Intitulée « l’islamisme à l’épreuve du genre », la dernière partie passe d’abord en revue les difficultés rencontrées par les femmes pour trouver leur place dans la société et analyse les contradictions assumées du pouvoir iranien vis-à-vis des femmes qui « mobilise les femmes dans la construction d’une société islamique, tout en organisant et orientant cette participation selon des normes qui définissent la marge d’action des femmes ». Ces contradictions nourrissent des analyses divergentes sur la nature de la société iranienne, en voie de démocratisation pour les uns, moderne et apolitique pour d’autres. L’auteure y voit surtout l’impasse dans laquelle se trouvent aujourd’hui les Iraniennes, et que démontre selon elle, le développement d’un féminisme réformiste et islamique dans lequel s’inscrivent également certaines femmes laïques qui pensent que « des réformes en faveur des femmes au sein du régime islamiste sont possibles ». Opposée à cette approche, l’auteure nuance d’abord fortement le tableau officiel d’une amélioration globale de la condition des femmes, rappelle leur statut de dominée dans la vie professionnelle, à l’école, le développement de la prostitution, de la toxicomanie et du suicide des femmes. Elle analyse ensuite le développement de mouvements féministes en rupture avec le précédent, centrés sur la revendication d’égalité, la référence aux droits humains et le rejet de toute dimension religieuse, marquant l’« épanouissement d’un élan féministe […] qui rime avec des revendications démocratiques séculières face à l’Etat islamiste ». La place importante que tiennent les femmes dans la contestation populaire en 2009 lui paraît témoigner de la force de ce renouveau féministe laïc.

A l’exception de la première partie qui constitue davantage une bonne synthèse des courants théoriques divergents sur la nature de l’islamisme, l’ouvrage apporte un éclairage original sur la société iranienne.

Il constitue une excellente introduction aux complexités de cette société qui interdisent tout jugement tranché et expliquent les divergences d’interprétation sur l’Iran d’aujourd’hui. On aurait parfois apprécié qu’une plus grande place soit faite aux analyses personnelles mais on se retrouve là en présence d’un ouvrage sérieux sur un sujet difficile que l’auteure traite de manière distanciée.

Yves PALAU – Collaborateur EGALITE

Université Paris-Est – LARGOTEC

(1)l’oumma : ce mot désigne la communauté des musulmans en général, au-delà de leur nationalité.

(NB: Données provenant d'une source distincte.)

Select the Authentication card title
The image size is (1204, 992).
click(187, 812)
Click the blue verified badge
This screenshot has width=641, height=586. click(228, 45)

Chahla Chafiq, Islam politique, sexe et genre. A la lumière de l’expérience iranienne, préface de Jacqueline Costa-Lascoux, Paris, Presses universitaires de France, 2011, 228 pages, 24€.

La thèse de Chahla Chafiq, Islam politique, sexe et genre. A la lumière de l’expérience iranienne a reçu en novembre 2010 le prix Le Monde de la recherche universitaire.